Similar to the previous post, we will create an upload function which will handle file uploads on the server side. However, I will only implement the multiple file upload functionality without boring you with textual data which I did previously. Create a new vibe.d project and build upon it to a point where you have the upload function (You may use code from the previous post).

So lets rock and roll ASAP, shall we. Multiple file input (of any number) can be specified in an HTML form by appending square brackets ("[]") to the value of the name property.

Using JavaScript, you can dynamically add file inputs to allow user to upload several file at a time.

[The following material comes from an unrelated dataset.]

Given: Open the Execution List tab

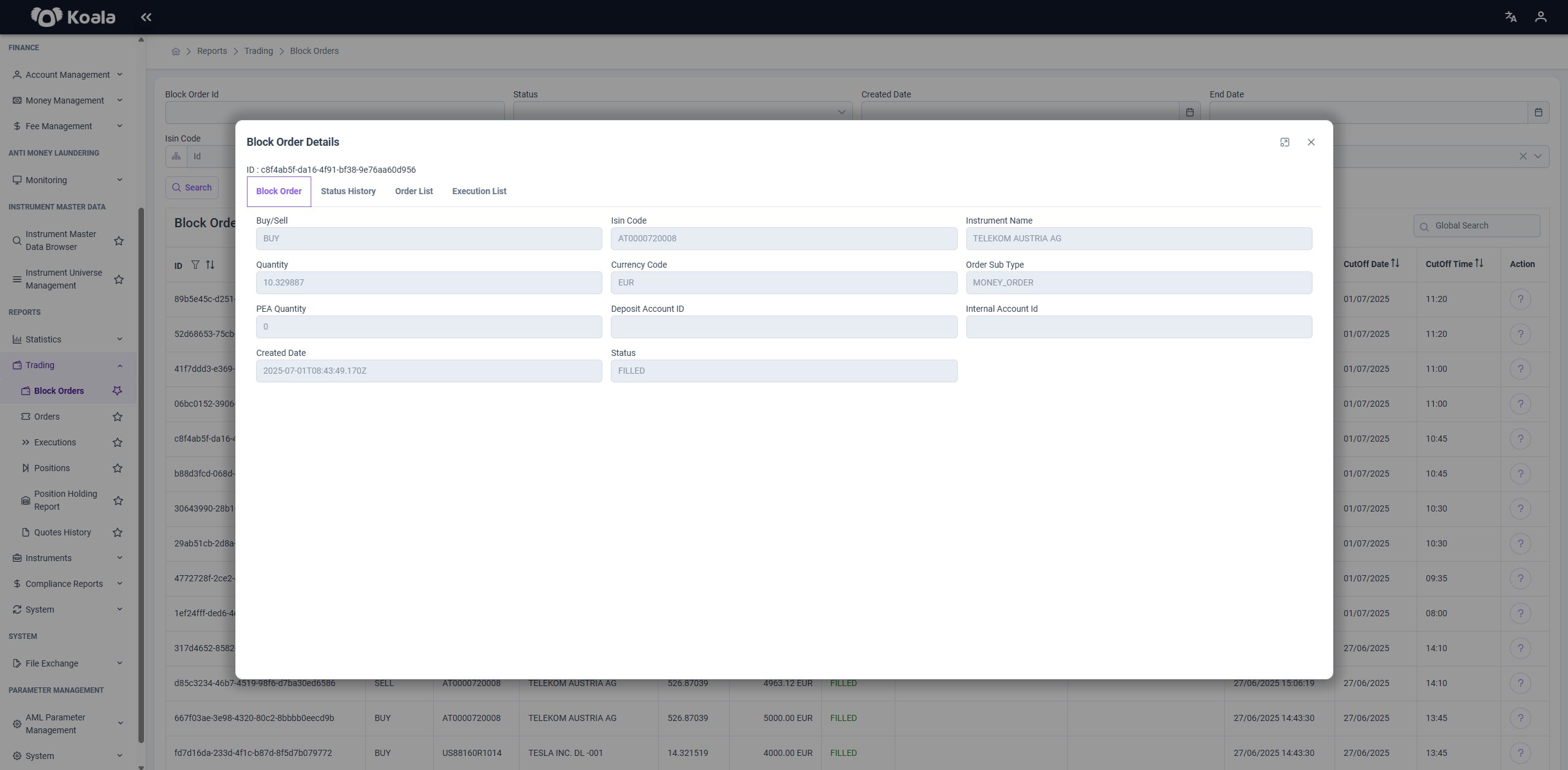Looking at the screenshot, I should 479,191.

The diet template code will be:

doctype html
head
    title File upload
body
    form(method='post',action='/upload',enctype='multipart/form-data')
        p
            label(for='picture[]') Select multiple pictures
            br
            input(name='picture[]', type='file')
            br
            input(name='picture[]', type='file')
        
        button(type='submit') Upload

The enctype='multipart/form-data' is necessary to submit files in a form as discussed in my previous post. As you can see, the value of the name property of all the file inputs is picture[]. This makes it easy to identify all those files, as we will see below, as belonging to the same category. This is particularly useful for uploading one or more of a certain file without having to give each file a unique name value for identification on the server side.

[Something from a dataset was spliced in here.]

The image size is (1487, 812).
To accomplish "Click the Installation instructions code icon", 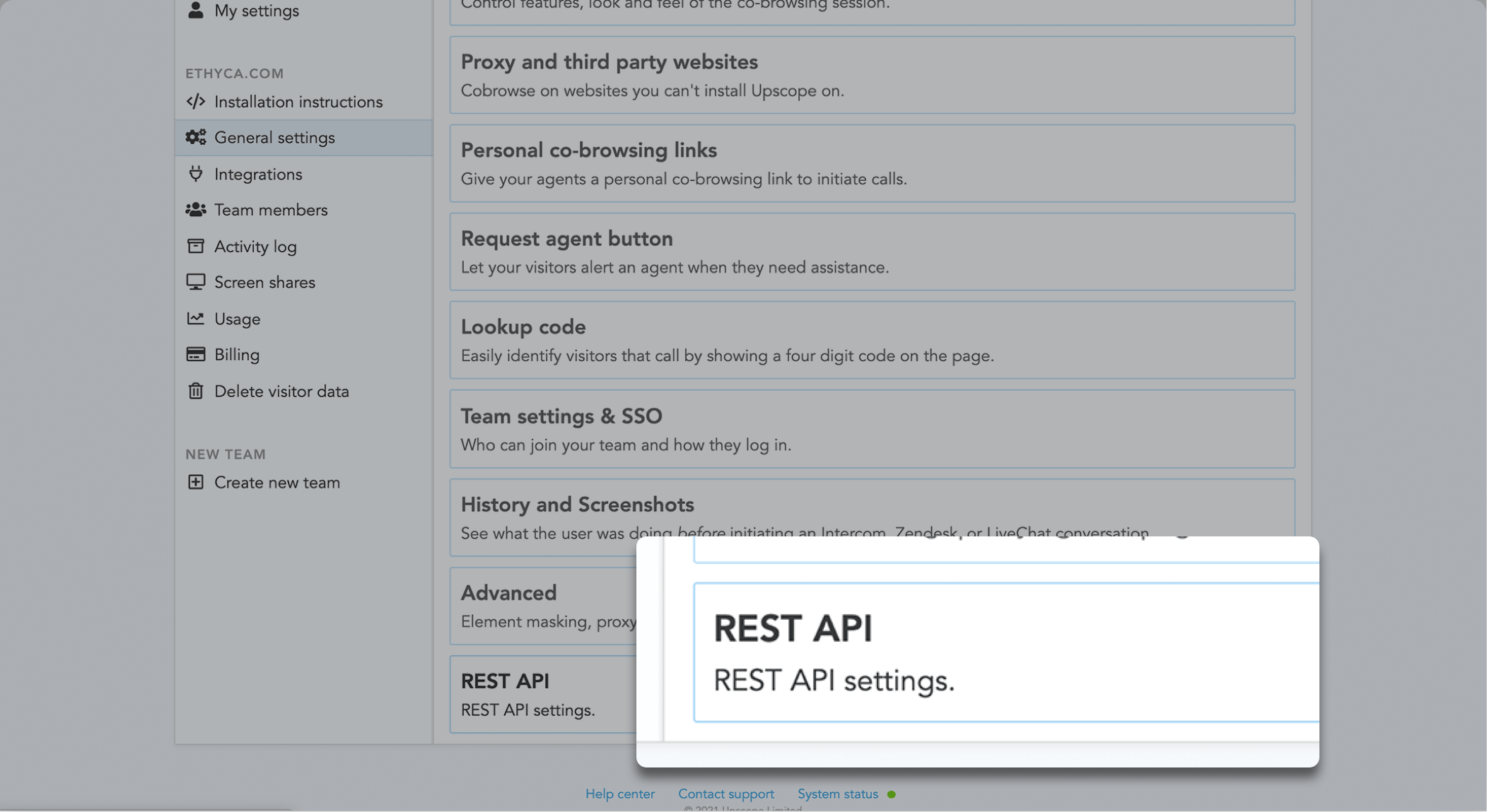I will click(196, 102).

Within the upload function, add the following code:

void upload(HTTPServerRequest req, HTTPServerResponse res)
{
    import std.conv: to;
    import std.path: extension;

    foreach(nameAttr, picture; req.files) {

        // Extract file extension
        string ext = extension(to!string(picture.filename));

        // Sort files based on "name" attribute
        // Only files with name="picture[]" will be uploaded
        if (nameAttr == "picture[]" && (ext == ".png" || ext == ".jpg"))
        {
            import std.datetime: Clock;
            // Rename uploaded file using current timestamp to make it unique
            string newFileName = "image_" ~ to!string(Clock.currTime.toUnixTime) ~ ext;

            try {
                logInfo("Move successful!");
                moveFile(picture.tempPath, Path("./public/pictures/" ~ newFileName));
            } catch (Exception e) {
                logInfo("Exception thrown");
                copyFile(picture.tempPath, Path("./public/pictures/" ~ newFileName));
            }
        }
    }

    res.redirect("/");
}

The extension of each uploaded file is extracted using the extension function from std.path to be used in renaming. We then iterate over the submitted files in the form to filter out those that do not have a name value of picture[]. As common in file uploads, you may also choose to only allow files of certain extension (“.png”, “.jpg”, “.jpeg”, “.gif,”, “.pdf”, etc), which I implemented only for image files with either “.png” or “.jpg” extension.

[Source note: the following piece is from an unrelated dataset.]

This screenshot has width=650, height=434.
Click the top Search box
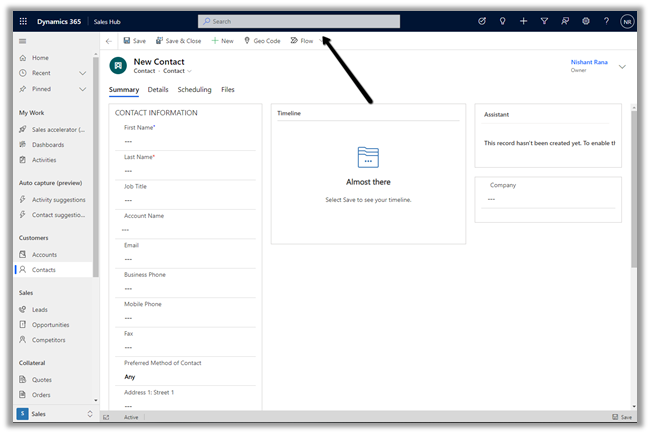299,21
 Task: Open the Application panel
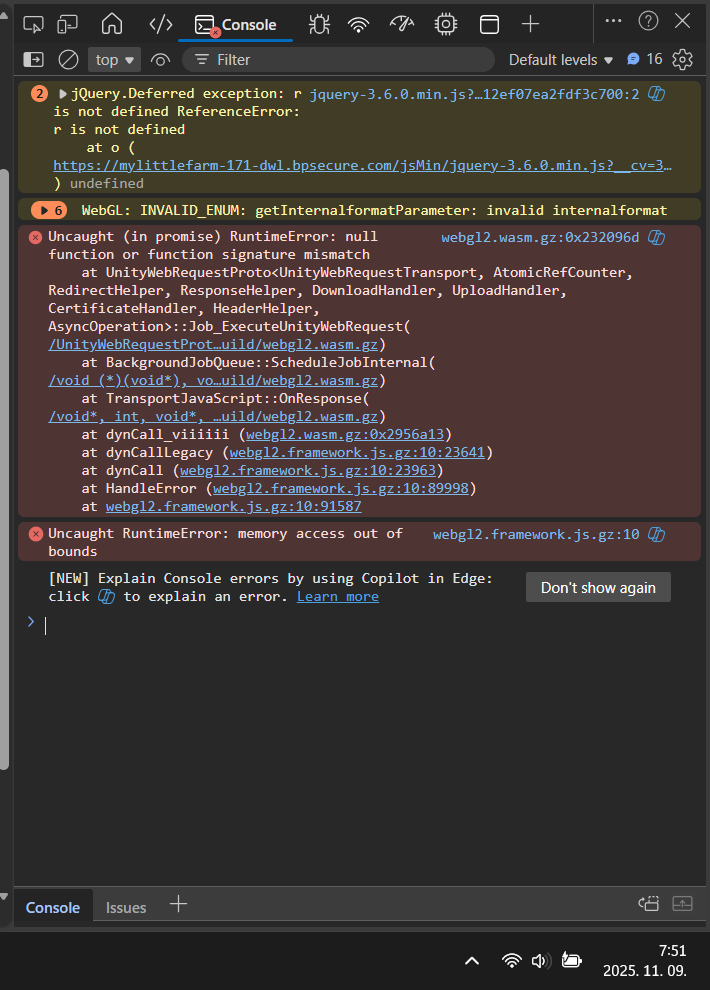489,24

Uploaded files may contain certain characters which are not allowed in some Operating Systems, and one approach is by giving each file a custom file name which you can guarantee will not cause any issues. I therefore renamed each file as "image_" appended with the current Unix timestamp and the file extension. The file is then moved to public/pictures/ or copied in-case an exception is thrown (who knows what else can happen).

Make sure you create the pictures directory in your public folder.

That’s all it takes to upload multiple files in vibe.d, I may demo how to implement the same functionality using the Web Interface of vibe.d but not until I write an introductory blog about it and why you really need to use it in most cases.